* _What to work on_
Leaving out the pictures, retype exactly the lines from the one holding "The height and" through the end of the material.

* _Records for this task_

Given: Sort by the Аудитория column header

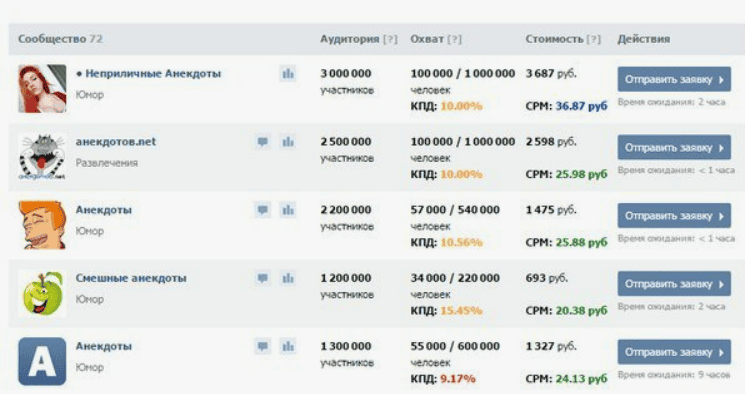Looking at the screenshot, I should click(350, 39).
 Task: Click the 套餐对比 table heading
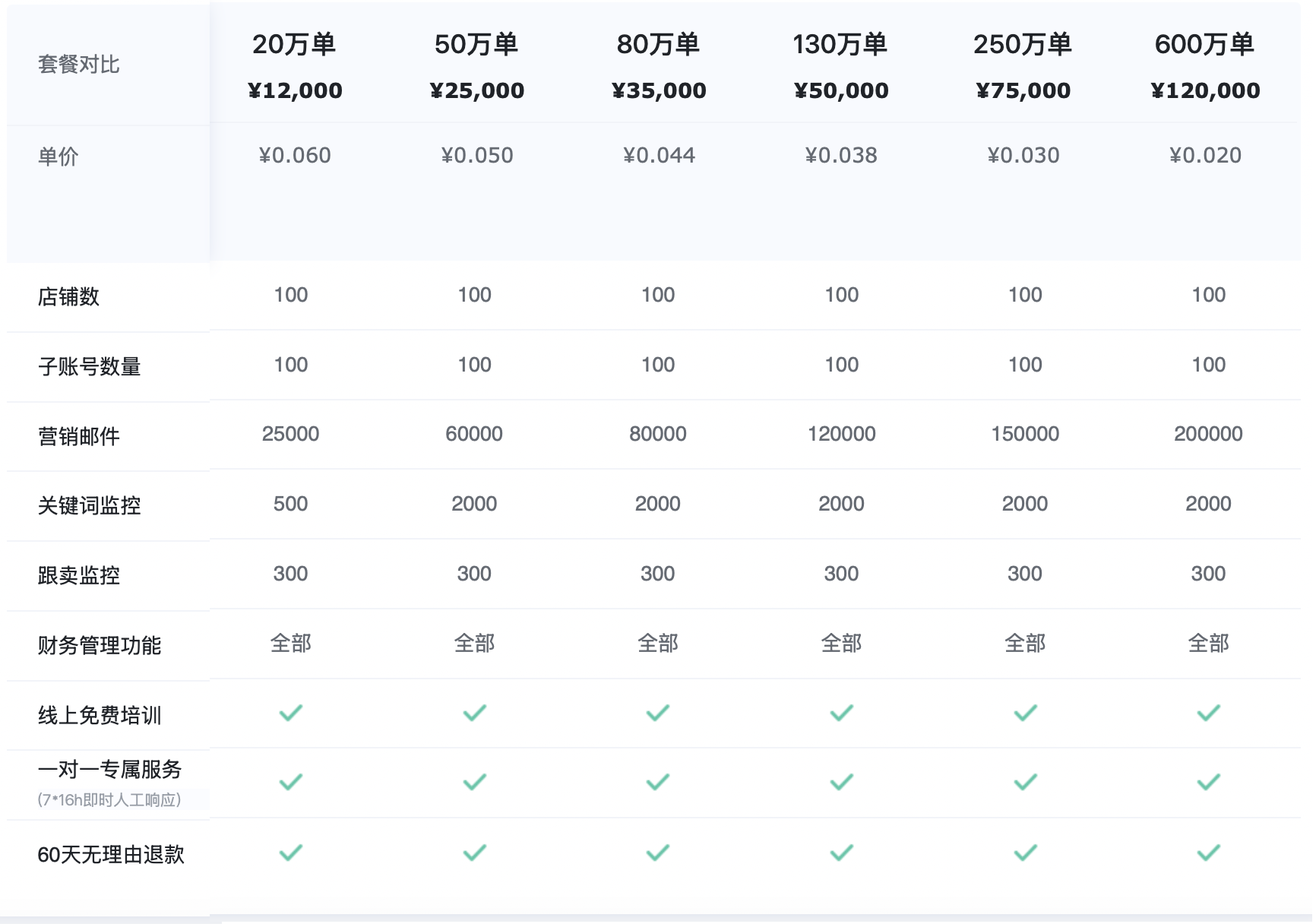pos(79,65)
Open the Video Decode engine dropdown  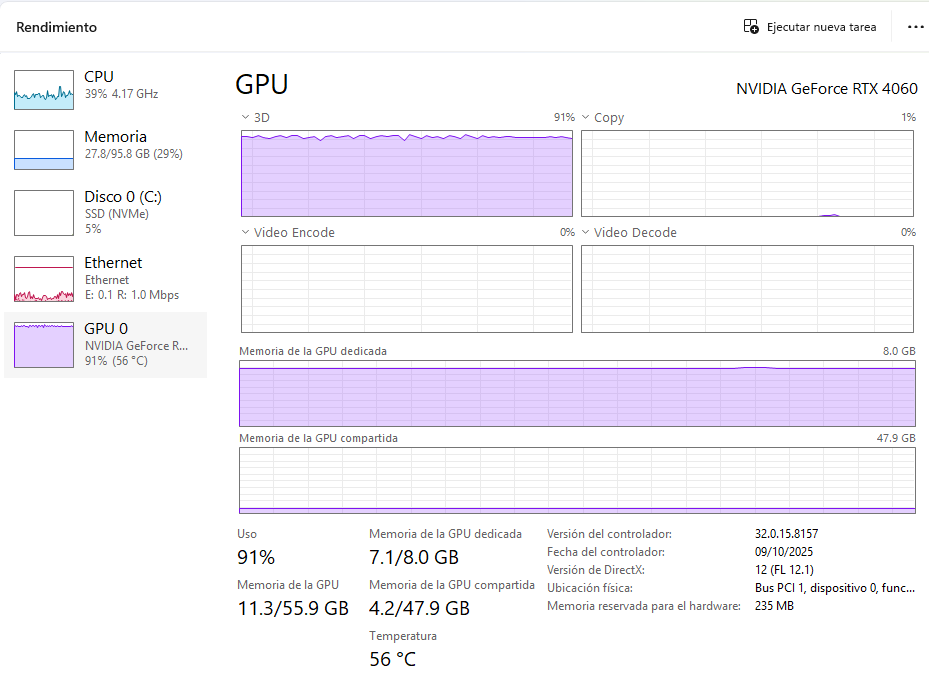pos(586,233)
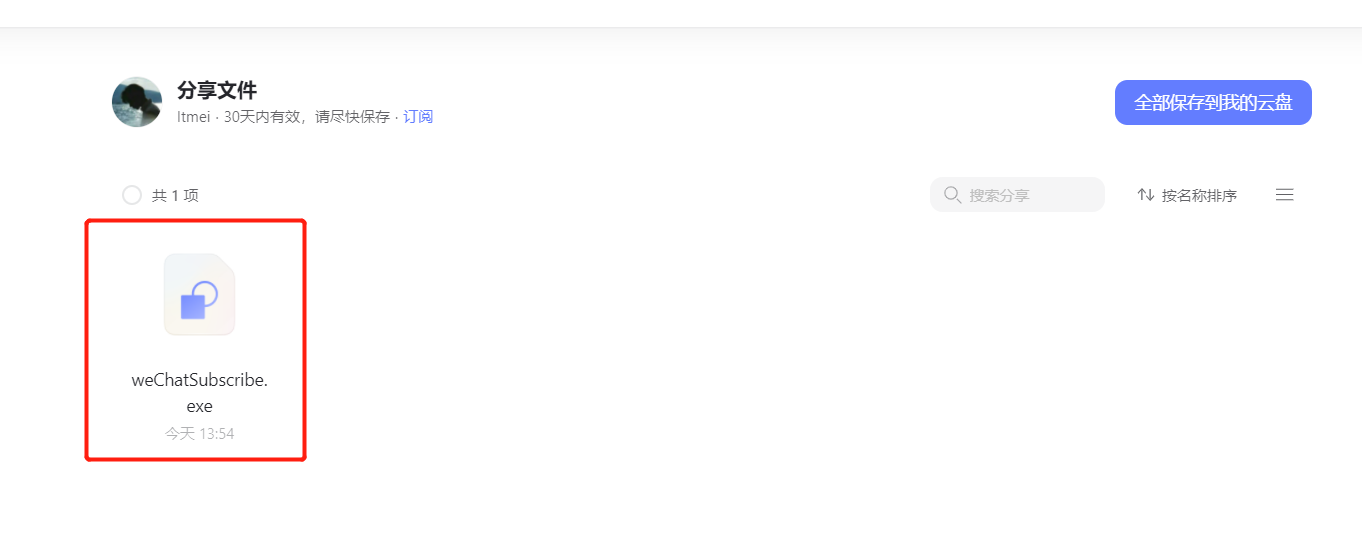Screen dimensions: 1362x540
Task: Switch layout using the list-view lines icon
Action: pos(1285,195)
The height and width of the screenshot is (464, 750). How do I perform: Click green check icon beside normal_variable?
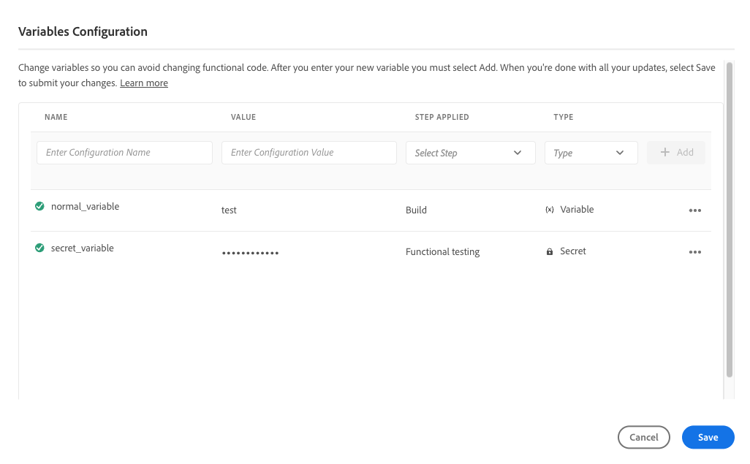point(40,207)
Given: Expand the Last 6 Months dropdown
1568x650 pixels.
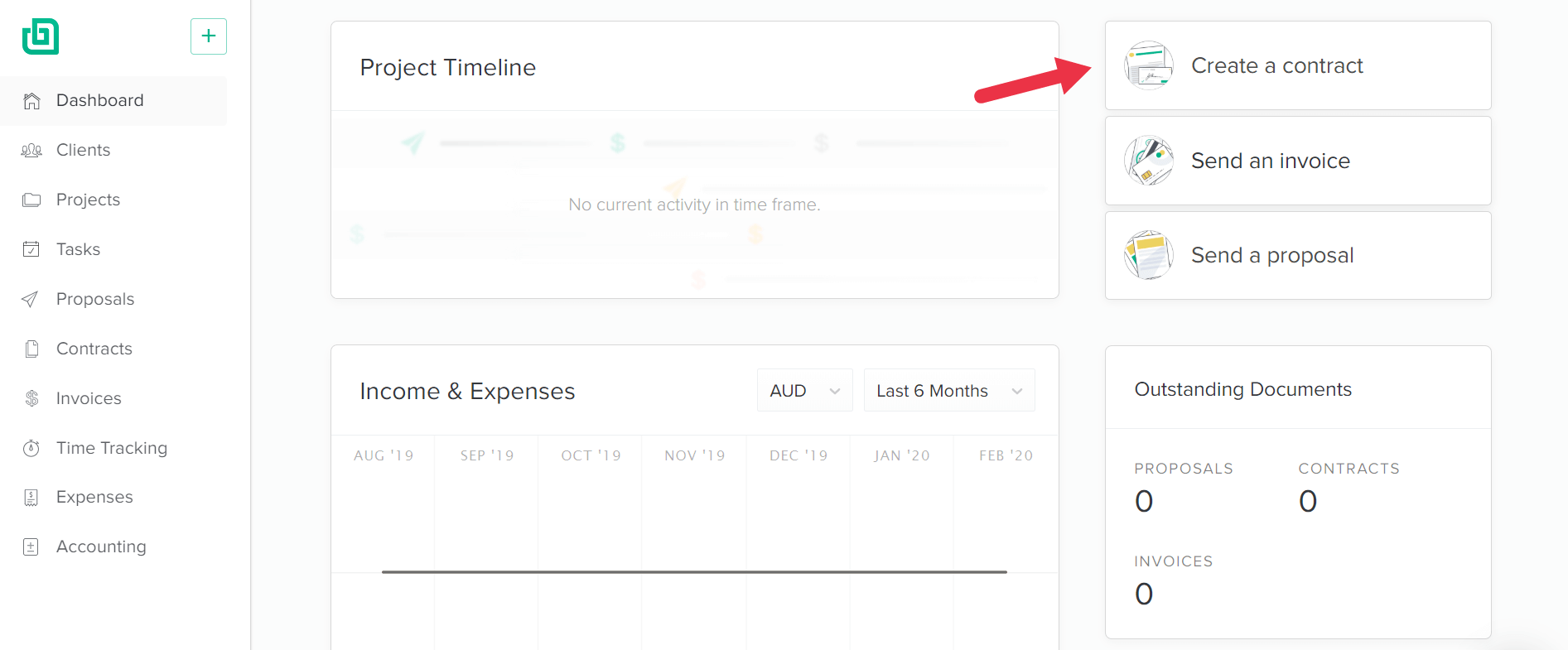Looking at the screenshot, I should coord(949,390).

* _Exercise result_
The height and width of the screenshot is (464, 750). How do I perform: Click green check icon beside normal_variable?
point(40,207)
Given: Expand the Last 6 Months dropdown
1568x650 pixels.
Looking at the screenshot, I should coord(949,390).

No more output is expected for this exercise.